INFORMATION SUPPLIED:
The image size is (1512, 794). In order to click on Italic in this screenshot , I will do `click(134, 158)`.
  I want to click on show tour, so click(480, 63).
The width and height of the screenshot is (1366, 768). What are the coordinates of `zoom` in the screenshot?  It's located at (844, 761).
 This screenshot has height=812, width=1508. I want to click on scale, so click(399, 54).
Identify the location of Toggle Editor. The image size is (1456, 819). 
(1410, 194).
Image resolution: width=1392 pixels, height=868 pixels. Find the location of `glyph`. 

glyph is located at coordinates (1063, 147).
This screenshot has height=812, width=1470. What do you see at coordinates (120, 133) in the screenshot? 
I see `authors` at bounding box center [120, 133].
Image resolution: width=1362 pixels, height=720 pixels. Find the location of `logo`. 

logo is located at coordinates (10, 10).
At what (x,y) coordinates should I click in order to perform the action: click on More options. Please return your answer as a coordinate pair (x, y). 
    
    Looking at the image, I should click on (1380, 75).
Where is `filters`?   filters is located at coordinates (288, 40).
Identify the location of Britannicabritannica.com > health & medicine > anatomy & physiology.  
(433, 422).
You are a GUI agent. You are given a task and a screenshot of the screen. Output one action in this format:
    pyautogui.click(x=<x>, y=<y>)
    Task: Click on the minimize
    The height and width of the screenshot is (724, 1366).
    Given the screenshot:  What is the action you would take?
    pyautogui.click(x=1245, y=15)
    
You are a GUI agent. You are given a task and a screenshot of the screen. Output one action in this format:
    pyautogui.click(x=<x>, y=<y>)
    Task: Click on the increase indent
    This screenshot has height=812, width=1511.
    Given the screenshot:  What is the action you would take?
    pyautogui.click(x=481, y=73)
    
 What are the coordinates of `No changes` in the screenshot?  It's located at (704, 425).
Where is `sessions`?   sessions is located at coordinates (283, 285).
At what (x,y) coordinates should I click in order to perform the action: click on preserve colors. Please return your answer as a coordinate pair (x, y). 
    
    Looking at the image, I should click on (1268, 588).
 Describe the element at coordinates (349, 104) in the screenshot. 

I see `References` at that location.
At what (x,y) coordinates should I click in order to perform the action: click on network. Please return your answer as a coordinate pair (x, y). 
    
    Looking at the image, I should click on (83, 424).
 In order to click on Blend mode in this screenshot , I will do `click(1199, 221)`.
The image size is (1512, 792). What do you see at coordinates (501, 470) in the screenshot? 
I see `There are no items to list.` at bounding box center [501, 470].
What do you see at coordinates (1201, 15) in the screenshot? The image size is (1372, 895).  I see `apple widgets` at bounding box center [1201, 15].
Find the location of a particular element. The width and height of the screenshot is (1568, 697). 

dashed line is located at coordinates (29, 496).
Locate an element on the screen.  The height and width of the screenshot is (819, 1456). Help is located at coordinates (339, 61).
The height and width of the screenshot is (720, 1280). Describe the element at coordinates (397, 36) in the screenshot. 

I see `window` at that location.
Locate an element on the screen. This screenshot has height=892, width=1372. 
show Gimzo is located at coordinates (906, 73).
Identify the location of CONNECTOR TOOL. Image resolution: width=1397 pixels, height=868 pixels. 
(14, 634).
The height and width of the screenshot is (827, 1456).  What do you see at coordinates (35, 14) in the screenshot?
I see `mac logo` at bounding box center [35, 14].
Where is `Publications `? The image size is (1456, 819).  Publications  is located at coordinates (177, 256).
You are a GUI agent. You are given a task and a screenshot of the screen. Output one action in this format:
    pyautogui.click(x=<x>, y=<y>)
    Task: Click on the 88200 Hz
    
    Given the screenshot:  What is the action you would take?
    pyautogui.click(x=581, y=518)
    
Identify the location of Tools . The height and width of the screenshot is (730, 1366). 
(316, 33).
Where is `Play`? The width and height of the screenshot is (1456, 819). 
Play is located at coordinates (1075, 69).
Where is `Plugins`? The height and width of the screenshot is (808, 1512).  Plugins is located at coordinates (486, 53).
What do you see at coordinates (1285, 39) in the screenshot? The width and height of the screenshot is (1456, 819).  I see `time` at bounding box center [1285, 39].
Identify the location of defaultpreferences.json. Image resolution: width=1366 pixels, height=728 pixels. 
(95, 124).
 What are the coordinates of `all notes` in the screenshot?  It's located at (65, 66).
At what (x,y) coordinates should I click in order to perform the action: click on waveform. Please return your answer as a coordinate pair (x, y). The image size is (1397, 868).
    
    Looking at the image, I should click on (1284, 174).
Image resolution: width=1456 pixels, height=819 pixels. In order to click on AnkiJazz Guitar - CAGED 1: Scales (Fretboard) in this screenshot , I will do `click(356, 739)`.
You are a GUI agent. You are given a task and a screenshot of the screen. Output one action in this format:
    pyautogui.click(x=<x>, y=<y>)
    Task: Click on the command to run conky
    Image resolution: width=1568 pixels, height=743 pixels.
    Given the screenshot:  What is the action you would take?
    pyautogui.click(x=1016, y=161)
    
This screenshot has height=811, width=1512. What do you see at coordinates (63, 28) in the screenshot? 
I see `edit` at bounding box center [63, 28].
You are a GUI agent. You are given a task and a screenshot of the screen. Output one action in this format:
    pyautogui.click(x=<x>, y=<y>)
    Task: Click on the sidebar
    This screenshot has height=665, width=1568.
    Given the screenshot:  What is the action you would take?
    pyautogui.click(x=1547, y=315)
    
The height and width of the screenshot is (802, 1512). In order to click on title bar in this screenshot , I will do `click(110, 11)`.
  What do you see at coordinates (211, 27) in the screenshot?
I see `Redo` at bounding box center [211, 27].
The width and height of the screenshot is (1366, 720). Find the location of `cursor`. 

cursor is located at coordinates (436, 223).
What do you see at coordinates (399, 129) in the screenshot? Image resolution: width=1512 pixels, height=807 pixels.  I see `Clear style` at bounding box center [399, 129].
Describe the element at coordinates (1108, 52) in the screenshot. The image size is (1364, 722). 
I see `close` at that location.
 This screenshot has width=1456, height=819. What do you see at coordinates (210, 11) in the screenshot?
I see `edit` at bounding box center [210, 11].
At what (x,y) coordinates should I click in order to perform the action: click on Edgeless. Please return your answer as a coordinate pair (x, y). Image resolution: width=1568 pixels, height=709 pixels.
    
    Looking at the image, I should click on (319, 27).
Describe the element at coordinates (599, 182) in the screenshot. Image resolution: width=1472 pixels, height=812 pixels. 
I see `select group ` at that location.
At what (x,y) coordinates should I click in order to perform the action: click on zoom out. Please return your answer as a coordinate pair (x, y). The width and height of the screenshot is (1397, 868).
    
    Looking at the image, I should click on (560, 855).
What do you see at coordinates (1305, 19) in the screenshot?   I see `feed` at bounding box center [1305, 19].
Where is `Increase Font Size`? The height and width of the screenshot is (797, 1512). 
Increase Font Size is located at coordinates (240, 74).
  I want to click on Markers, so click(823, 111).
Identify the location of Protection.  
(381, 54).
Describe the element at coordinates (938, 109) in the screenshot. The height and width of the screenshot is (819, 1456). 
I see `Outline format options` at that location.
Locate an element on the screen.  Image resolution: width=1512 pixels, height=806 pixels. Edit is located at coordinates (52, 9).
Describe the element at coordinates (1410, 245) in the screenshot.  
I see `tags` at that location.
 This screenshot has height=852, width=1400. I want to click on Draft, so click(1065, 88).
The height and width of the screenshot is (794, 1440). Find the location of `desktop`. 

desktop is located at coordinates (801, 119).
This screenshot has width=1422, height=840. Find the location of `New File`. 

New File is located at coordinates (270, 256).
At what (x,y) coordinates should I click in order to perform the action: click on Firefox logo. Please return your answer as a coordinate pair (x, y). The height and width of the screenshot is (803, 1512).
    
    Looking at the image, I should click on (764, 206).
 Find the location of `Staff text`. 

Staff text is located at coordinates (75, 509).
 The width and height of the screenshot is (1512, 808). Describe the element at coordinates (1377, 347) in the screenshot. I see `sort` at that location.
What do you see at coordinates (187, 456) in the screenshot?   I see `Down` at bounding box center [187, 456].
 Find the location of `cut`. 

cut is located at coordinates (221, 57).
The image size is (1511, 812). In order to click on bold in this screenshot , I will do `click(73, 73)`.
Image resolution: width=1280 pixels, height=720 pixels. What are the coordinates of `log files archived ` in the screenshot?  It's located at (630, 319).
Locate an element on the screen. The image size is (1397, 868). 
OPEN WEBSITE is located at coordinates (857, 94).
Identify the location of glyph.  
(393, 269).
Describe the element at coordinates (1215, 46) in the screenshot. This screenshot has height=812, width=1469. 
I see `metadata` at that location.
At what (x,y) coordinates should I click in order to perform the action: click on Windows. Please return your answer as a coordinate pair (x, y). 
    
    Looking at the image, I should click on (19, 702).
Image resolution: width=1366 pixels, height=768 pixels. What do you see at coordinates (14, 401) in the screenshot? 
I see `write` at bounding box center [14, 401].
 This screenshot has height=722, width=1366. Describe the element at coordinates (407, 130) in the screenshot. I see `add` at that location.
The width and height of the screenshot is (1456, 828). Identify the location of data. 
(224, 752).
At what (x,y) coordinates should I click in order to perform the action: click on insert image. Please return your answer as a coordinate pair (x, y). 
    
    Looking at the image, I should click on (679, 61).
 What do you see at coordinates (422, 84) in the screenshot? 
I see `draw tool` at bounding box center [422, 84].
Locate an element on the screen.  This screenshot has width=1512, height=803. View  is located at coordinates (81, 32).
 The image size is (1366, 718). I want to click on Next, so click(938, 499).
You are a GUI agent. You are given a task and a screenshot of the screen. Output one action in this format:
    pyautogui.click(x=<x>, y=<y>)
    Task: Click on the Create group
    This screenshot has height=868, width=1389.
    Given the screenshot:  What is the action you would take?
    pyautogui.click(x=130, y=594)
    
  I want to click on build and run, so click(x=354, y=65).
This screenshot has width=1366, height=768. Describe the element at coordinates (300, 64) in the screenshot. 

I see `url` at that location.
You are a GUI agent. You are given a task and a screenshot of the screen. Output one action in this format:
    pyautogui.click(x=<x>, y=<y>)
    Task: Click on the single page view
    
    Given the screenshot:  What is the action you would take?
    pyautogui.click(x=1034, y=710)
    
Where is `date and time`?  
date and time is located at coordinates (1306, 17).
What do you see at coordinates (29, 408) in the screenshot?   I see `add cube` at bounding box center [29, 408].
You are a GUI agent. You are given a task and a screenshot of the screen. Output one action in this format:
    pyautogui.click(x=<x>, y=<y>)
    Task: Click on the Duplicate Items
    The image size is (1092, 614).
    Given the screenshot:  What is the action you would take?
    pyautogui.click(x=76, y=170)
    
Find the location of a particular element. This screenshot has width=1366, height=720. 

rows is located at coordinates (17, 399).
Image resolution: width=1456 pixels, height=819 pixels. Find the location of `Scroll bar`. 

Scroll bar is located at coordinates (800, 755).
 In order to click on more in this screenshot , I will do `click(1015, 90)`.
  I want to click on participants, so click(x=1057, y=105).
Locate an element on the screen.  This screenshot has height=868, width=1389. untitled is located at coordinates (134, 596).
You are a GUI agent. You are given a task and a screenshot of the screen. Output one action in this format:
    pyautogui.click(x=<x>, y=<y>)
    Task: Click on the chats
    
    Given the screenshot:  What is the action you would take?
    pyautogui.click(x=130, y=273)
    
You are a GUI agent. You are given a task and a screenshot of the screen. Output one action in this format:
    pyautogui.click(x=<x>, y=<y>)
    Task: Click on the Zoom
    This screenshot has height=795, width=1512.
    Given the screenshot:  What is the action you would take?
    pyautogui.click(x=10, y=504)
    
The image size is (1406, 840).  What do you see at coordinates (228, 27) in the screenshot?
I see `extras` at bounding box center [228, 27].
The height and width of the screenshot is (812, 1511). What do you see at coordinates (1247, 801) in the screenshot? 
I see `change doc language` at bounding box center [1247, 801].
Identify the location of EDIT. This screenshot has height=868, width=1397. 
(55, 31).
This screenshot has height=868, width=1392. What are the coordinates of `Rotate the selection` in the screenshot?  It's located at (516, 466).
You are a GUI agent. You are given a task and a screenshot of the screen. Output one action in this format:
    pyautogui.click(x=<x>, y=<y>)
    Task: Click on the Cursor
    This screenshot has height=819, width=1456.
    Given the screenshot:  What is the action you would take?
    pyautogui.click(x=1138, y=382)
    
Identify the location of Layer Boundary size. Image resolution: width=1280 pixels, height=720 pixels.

PROBLEM STATEMENT: Please reproduce the part that opens with the line containing "Image resolution: width=1280 pixels, height=720 pixels. What" and closes with the line containing "Looking at the image, I should click on (19, 702).", swapping "screenshot" for "screen capture" and leaving everything else unchanged.

THE SOLUTION:
Image resolution: width=1280 pixels, height=720 pixels. What are the coordinates of `log files archived ` in the screen capture?  It's located at (630, 319).
Locate an element on the screen. The image size is (1397, 868). 
OPEN WEBSITE is located at coordinates (857, 94).
Identify the location of glyph.  
(393, 269).
Describe the element at coordinates (1215, 46) in the screen capture. This screen capture has height=812, width=1469. 
I see `metadata` at that location.
At what (x,y) coordinates should I click in order to perform the action: click on Windows. Please return your answer as a coordinate pair (x, y). 
    
    Looking at the image, I should click on (19, 702).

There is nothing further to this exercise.